--- begin THE RECORDS ---
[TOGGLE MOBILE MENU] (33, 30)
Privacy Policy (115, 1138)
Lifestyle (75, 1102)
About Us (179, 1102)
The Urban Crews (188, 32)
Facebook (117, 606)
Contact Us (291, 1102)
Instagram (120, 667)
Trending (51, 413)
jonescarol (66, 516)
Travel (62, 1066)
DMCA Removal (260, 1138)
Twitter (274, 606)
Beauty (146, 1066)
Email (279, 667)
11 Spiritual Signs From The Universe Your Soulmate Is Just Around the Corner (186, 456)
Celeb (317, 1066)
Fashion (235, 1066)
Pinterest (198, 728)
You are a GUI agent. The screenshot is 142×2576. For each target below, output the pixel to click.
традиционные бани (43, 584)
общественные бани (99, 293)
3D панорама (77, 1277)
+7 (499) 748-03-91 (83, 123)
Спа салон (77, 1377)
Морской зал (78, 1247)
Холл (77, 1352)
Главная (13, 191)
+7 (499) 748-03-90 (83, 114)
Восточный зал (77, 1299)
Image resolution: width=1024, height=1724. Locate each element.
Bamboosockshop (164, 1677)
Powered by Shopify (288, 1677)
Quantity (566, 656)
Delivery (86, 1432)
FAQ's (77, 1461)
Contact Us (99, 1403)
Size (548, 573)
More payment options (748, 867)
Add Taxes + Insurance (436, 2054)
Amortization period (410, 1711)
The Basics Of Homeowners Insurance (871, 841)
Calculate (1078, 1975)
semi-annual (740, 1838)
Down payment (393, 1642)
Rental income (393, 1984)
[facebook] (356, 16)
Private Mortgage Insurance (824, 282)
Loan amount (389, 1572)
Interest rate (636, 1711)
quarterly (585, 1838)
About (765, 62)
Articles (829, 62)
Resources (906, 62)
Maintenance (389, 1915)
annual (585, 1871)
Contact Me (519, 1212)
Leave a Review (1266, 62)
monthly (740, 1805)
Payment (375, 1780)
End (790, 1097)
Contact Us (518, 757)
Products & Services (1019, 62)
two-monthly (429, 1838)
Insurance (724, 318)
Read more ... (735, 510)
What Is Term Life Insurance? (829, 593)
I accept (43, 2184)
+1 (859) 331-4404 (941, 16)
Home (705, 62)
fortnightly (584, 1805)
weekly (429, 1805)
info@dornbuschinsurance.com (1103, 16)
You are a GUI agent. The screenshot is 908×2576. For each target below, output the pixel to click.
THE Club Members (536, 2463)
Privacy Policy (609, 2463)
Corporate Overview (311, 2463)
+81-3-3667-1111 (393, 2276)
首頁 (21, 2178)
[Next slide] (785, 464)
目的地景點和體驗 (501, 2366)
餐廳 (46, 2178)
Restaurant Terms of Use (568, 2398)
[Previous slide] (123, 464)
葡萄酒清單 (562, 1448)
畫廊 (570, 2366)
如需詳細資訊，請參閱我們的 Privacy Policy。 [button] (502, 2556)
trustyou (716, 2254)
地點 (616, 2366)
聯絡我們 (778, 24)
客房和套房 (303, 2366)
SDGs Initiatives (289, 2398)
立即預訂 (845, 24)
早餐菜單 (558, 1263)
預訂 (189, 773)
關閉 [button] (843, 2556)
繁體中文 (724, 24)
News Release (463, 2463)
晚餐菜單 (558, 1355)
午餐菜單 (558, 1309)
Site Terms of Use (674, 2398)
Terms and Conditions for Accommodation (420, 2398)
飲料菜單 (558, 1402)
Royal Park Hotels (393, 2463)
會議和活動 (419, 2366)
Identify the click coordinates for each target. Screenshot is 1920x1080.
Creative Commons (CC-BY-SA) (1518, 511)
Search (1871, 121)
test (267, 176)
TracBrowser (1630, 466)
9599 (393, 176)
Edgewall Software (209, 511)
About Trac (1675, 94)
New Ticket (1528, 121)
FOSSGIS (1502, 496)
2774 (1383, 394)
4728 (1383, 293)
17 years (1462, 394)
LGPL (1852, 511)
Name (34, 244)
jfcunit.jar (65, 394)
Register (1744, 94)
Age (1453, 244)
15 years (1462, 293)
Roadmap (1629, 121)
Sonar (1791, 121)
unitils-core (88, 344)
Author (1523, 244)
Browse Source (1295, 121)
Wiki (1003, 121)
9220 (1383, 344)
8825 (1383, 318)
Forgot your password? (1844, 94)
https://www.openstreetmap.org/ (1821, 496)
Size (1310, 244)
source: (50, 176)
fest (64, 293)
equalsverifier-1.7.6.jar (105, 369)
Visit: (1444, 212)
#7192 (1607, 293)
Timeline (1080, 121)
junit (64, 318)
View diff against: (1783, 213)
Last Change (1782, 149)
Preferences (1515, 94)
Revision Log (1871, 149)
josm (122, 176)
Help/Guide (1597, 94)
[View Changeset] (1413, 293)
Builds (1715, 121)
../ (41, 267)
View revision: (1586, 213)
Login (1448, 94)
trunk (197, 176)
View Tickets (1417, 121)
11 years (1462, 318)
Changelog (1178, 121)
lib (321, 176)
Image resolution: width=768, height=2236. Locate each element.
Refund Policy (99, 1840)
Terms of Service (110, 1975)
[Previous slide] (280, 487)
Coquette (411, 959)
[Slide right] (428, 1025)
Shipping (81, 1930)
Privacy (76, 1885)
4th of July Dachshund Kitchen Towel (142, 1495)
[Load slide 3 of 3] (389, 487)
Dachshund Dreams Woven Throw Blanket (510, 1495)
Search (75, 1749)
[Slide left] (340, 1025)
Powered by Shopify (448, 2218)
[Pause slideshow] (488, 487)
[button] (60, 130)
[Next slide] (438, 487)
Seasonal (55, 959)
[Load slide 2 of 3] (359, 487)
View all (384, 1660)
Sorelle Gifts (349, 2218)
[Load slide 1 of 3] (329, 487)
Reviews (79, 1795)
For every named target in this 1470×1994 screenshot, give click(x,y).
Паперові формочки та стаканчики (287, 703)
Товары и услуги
--- end THE RECORDS ---
**WHAT IS ASKED**
Please write out all of the lines above again, swapping "Powered by Shopify" for "Built with Shopify" wherever it appears and keeping everything else the same.

**SOLUTION TO THIS PROBLEM**
[TOGGLE MOBILE MENU] (33, 30)
Privacy Policy (115, 1138)
Lifestyle (75, 1102)
About Us (179, 1102)
The Urban Crews (188, 32)
Facebook (117, 606)
Contact Us (291, 1102)
Instagram (120, 667)
Trending (51, 413)
jonescarol (66, 516)
Travel (62, 1066)
DMCA Removal (260, 1138)
Twitter (274, 606)
Beauty (146, 1066)
Email (279, 667)
11 Spiritual Signs From The Universe Your Soulmate Is Just Around the Corner (186, 456)
Celeb (317, 1066)
Fashion (235, 1066)
Pinterest (198, 728)
You are a GUI agent. The screenshot is 142×2576. For each target below, output the pixel to click.
традиционные бани (43, 584)
общественные бани (99, 293)
3D панорама (77, 1277)
+7 (499) 748-03-91 (83, 123)
Спа салон (77, 1377)
Морской зал (78, 1247)
Холл (77, 1352)
Главная (13, 191)
+7 (499) 748-03-90 (83, 114)
Восточный зал (77, 1299)
Image resolution: width=1024, height=1724. Locate each element.
Bamboosockshop (164, 1677)
Built with Shopify (288, 1677)
Quantity (566, 656)
Delivery (86, 1432)
FAQ's (77, 1461)
Contact Us (99, 1403)
Size (548, 573)
More payment options (748, 867)
Add Taxes + Insurance (436, 2054)
Amortization period (410, 1711)
The Basics Of Homeowners Insurance (871, 841)
Calculate (1078, 1975)
semi-annual (740, 1838)
Down payment (393, 1642)
Rental income (393, 1984)
[facebook] (356, 16)
Private Mortgage Insurance (824, 282)
Loan amount (389, 1572)
Interest rate (636, 1711)
quarterly (585, 1838)
About (765, 62)
Articles (829, 62)
Resources (906, 62)
Maintenance (389, 1915)
annual (585, 1871)
Contact Me (519, 1212)
Leave a Review (1266, 62)
monthly (740, 1805)
Payment (375, 1780)
End (790, 1097)
Contact Us (518, 757)
Products & Services (1019, 62)
two-monthly (429, 1838)
Insurance (724, 318)
Read more ... (735, 510)
What Is Term Life Insurance? (829, 593)
I accept (43, 2184)
+1 (859) 331-4404 (941, 16)
Home (705, 62)
fortnightly (584, 1805)
weekly (429, 1805)
info@dornbuschinsurance.com (1103, 16)
You are a GUI agent. The screenshot is 908×2576. For each target below, output the pixel to click.
THE Club Members (536, 2463)
Privacy Policy (609, 2463)
Corporate Overview (311, 2463)
+81-3-3667-1111 (393, 2276)
首頁 (21, 2178)
[Next slide] (785, 464)
目的地景點和體驗 (501, 2366)
餐廳 (46, 2178)
Restaurant Terms of Use (568, 2398)
[Previous slide] (123, 464)
葡萄酒清單 (562, 1448)
畫廊 (570, 2366)
如需詳細資訊，請參閱我們的 Privacy Policy。 [button] (502, 2556)
trustyou (716, 2254)
地點 (616, 2366)
聯絡我們 (778, 24)
客房和套房 (303, 2366)
SDGs Initiatives (289, 2398)
立即預訂 (845, 24)
早餐菜單 (558, 1263)
預訂 (189, 773)
關閉 [button] (843, 2556)
繁體中文 (724, 24)
News Release (463, 2463)
晚餐菜單 (558, 1355)
午餐菜單 (558, 1309)
Site Terms of Use (674, 2398)
Terms and Conditions for Accommodation (420, 2398)
飲料菜單 (558, 1402)
Royal Park Hotels (393, 2463)
會議和活動 (419, 2366)
Identify the click coordinates for each target. Screenshot is 1920x1080.
Creative Commons (CC-BY-SA) (1518, 511)
Search (1871, 121)
test (267, 176)
TracBrowser (1630, 466)
9599 (393, 176)
Edgewall Software (209, 511)
About Trac (1675, 94)
New Ticket (1528, 121)
FOSSGIS (1502, 496)
2774 (1383, 394)
4728 (1383, 293)
17 years (1462, 394)
LGPL (1852, 511)
Name (34, 244)
jfcunit.jar (65, 394)
Register (1744, 94)
Age (1453, 244)
15 years (1462, 293)
Roadmap (1629, 121)
Sonar (1791, 121)
unitils-core (88, 344)
Author (1523, 244)
Browse Source (1295, 121)
Wiki (1003, 121)
9220 (1383, 344)
8825 (1383, 318)
Forgot your password? (1844, 94)
https://www.openstreetmap.org/ (1821, 496)
Size (1310, 244)
source: (50, 176)
fest (64, 293)
equalsverifier-1.7.6.jar (105, 369)
Visit: (1444, 212)
#7192 (1607, 293)
Timeline (1080, 121)
junit (64, 318)
View diff against: (1783, 213)
Last Change (1782, 149)
Preferences (1515, 94)
Revision Log (1871, 149)
josm (122, 176)
Help/Guide (1597, 94)
[View Changeset] (1413, 293)
Builds (1715, 121)
../ (41, 267)
View revision: (1586, 213)
Login (1448, 94)
trunk (197, 176)
View Tickets (1417, 121)
11 years (1462, 318)
Changelog (1178, 121)
lib (321, 176)
Image resolution: width=768, height=2236. Locate each element.
Refund Policy (99, 1840)
Terms of Service (110, 1975)
[Previous slide] (280, 487)
Coquette (411, 959)
[Slide right] (428, 1025)
Shipping (81, 1930)
Privacy (76, 1885)
4th of July Dachshund Kitchen Towel (142, 1495)
[Load slide 3 of 3] (389, 487)
Dachshund Dreams Woven Throw Blanket (510, 1495)
Search (75, 1749)
[Slide left] (340, 1025)
Built with Shopify (448, 2218)
[Pause slideshow] (488, 487)
[button] (60, 130)
[Next slide] (438, 487)
Seasonal (55, 959)
[Load slide 2 of 3] (359, 487)
View all (384, 1660)
Sorelle Gifts (349, 2218)
[Load slide 1 of 3] (329, 487)
Reviews (79, 1795)
For every named target in this 1470×1994 screenshot, give click(x,y).
Паперові формочки та стаканчики (287, 703)
Товары и услуги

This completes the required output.